Daarnaast is het zo dat een heel aantal dieren door middel van zonlicht aan hun vitamine D behoefte kunnen voldoen. Zo’n wild prooidiertje ziet over het algemeen genoeg zon, bij de dieren waarvan wij het vlees kunnen kopen helaas niet altijd. Mogelijk wordt dit dan opgevangen door de vitamine D in de voeding, maar wellicht is de hoeveelheid opgeslagen vitamine D dus wat minder.

Hoe kunnen we zorgen dat onze katten voldoende vitamine D binnenkrijgen?

In tegenstelling tot veel andere dieren, is het voor katten niet mogelijk om vitamine D aan te maken met behulp van zonlicht. Ze zijn dus afhankelijk van de vitamine D die zij via de voeding naar binnen krijgen. (Zie bijvoorbeeld: Nutrient requirements of dogs and cats – NRC, blz. 201)
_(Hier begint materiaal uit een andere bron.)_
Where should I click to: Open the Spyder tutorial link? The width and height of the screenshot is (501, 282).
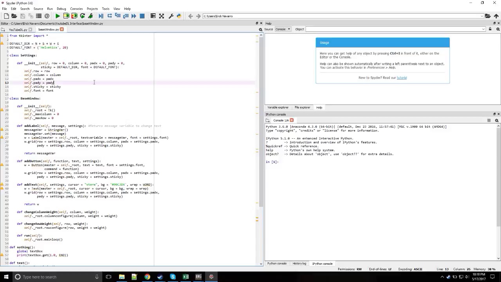tap(402, 78)
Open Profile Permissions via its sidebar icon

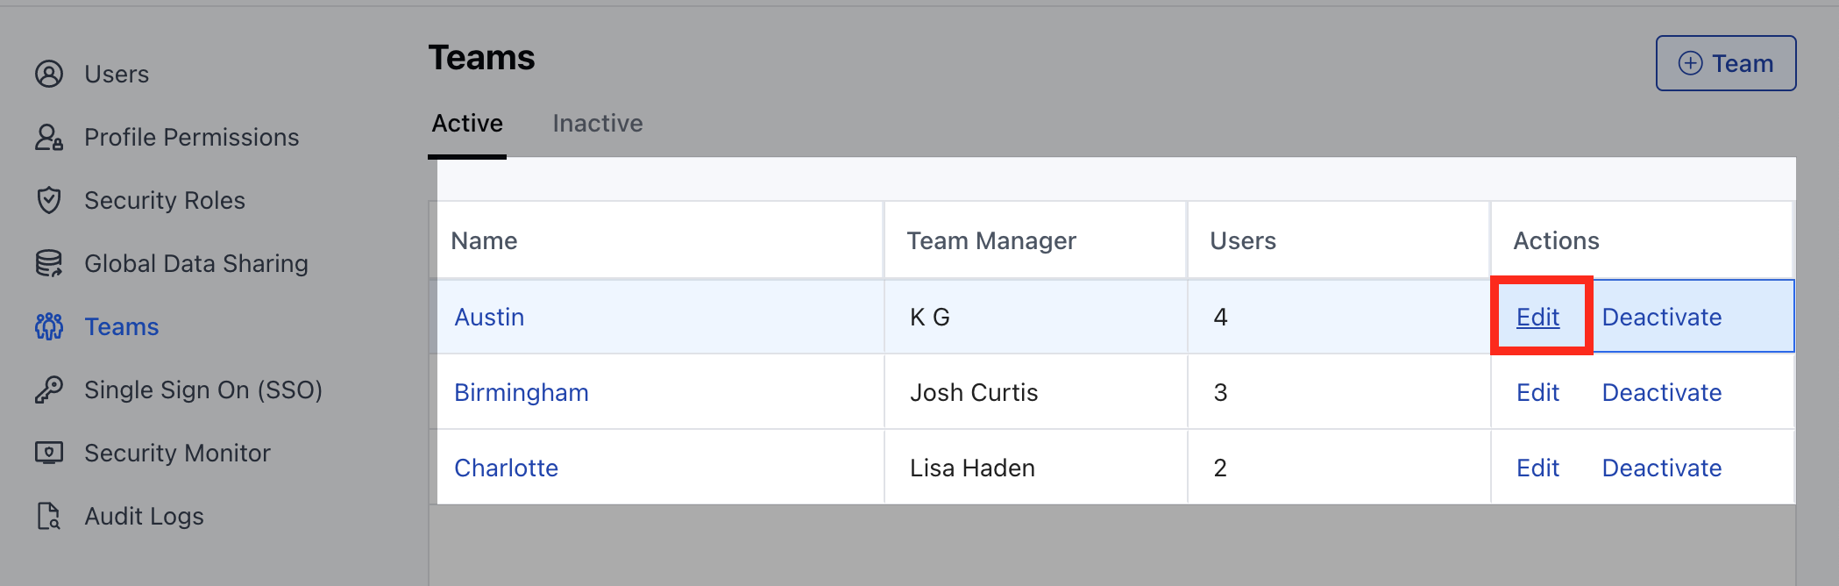(49, 137)
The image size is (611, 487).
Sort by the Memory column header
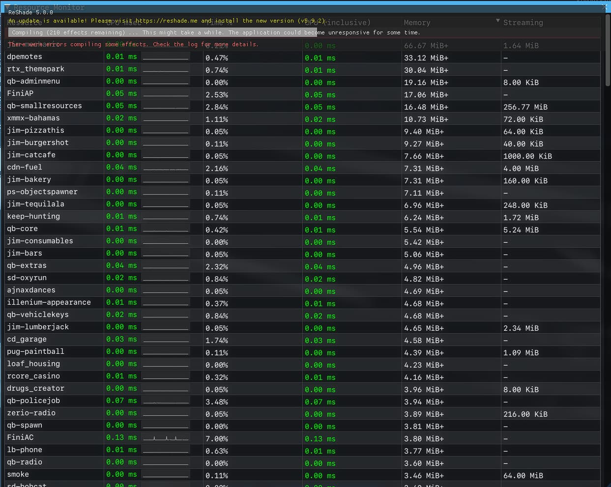click(417, 23)
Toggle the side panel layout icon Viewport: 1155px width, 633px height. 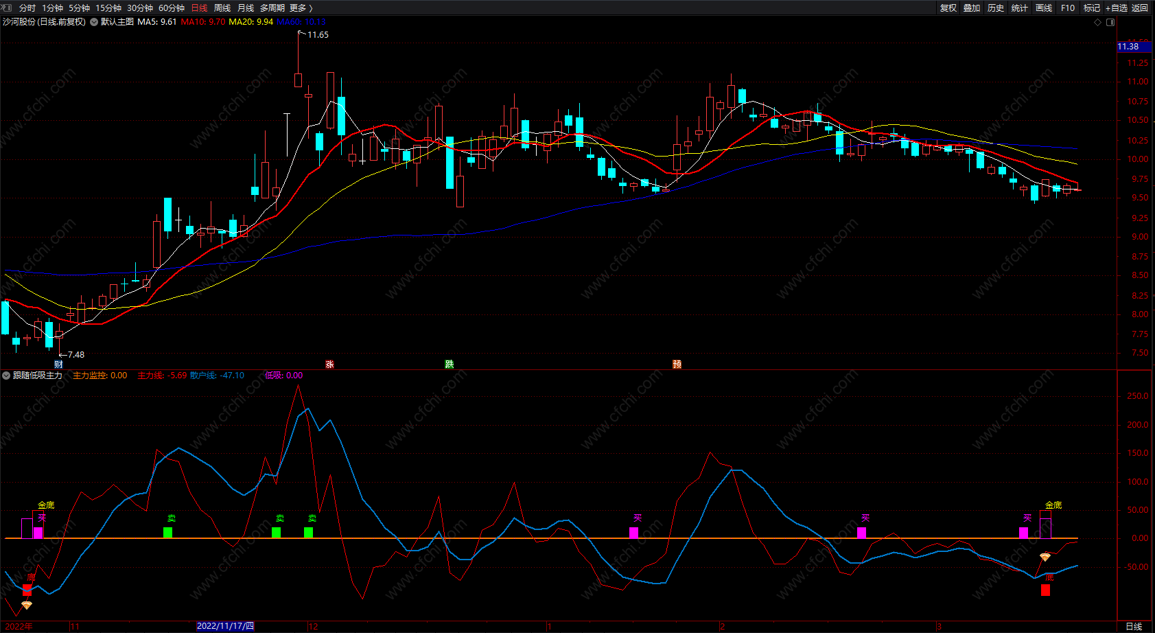pos(1110,22)
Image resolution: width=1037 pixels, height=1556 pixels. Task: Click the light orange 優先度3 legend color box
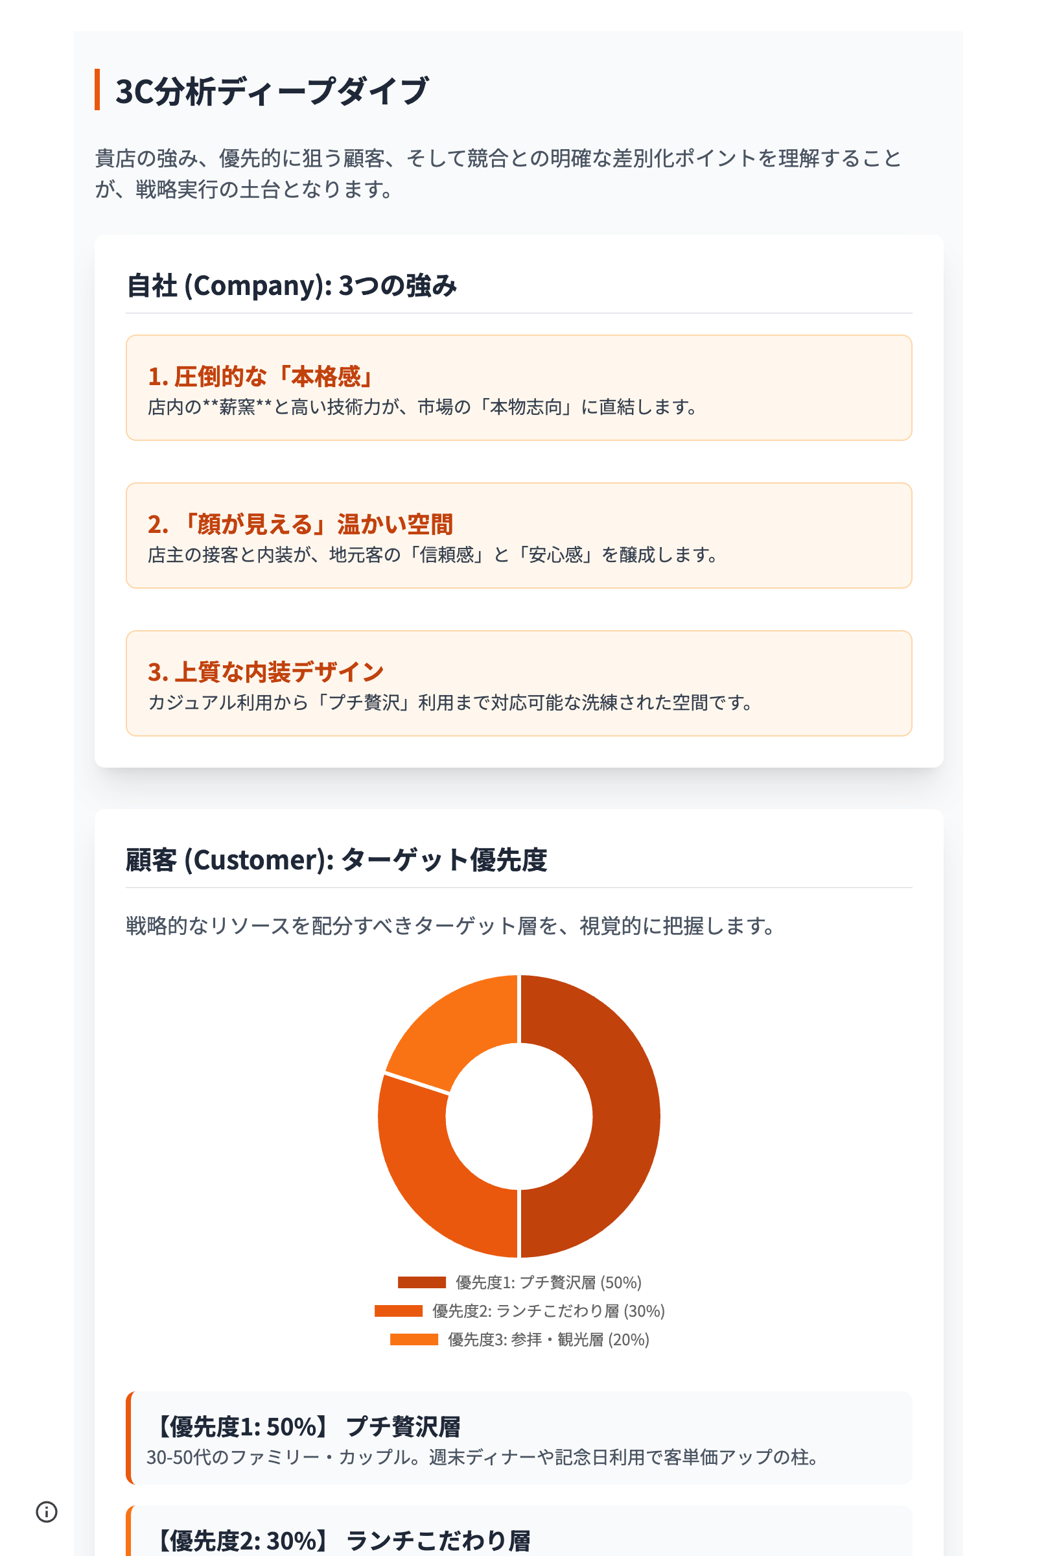(x=414, y=1340)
Een veelgebruikte manier om te zorgen voor voldoende vitamine D in de voeding is door eens per week vis te geven. Vis bevat namelijk een behoorlijke hoeveelheid aan vitamine D waardoor eens per week vis, vaak al meer dan genoeg is.

Vitamine D is een vetoplosbare vitamine, wat betekent dat het wordt opgeslagen. Je kat hoeft deze vitamine dus niet per se elke dag voldoende binnen te krijgen, zolang het totaal natuurlijk wel voldoende is. Dit betekent ook dat je niet té veel vitamine D wilt hebben, die overschotten worden immers allemaal in dat lijfje opgeslagen.

Dan is de vraag natuurlijk of je per se vis nodig hebt om aan voldoende vitamine D te komen.

Gelukkig niet! Sowieso kun je er natuurlijk voor kiezen om vitamine D bij te supplementeren. Daarnaast hebben katten ook helemaal niet zoveel vitamine D nodig.

Volgens het NRC heeft een kat van 4 kg 0,43 microgram vitamine D nodig per dag. En ik ben dus aan het rekenen gegaan en heb een voorbeeld voor je gemaakt:

Vitamine D per dag

Het was even een puzzel om een samenstelling te vinden waar je iets mee kunt. Met wat supplementen is de bovenstaande samenstelling goed compleet te krijgen en je ziet dat de hoeveelheid vitamine D heel dicht in de buurt komt van wat een kat van 4 kg per dag nodig heeft. Deze hoeveelheid aan vitamine D is voldoende om dit zo regelmatig te gebruiken naar mijn idee, mits je het combineert met een samenstelling met een gelijke hoeveelheid of nog net wat meer vitamine D.

Dus er zijn zeker mogelijkheden om het zonder vis te doen. Het is even wat meer zoek en puzzelwerk. Maar voor katten die geen vis lusten of allergisch zijn, is dat misschien wel de moeite waard!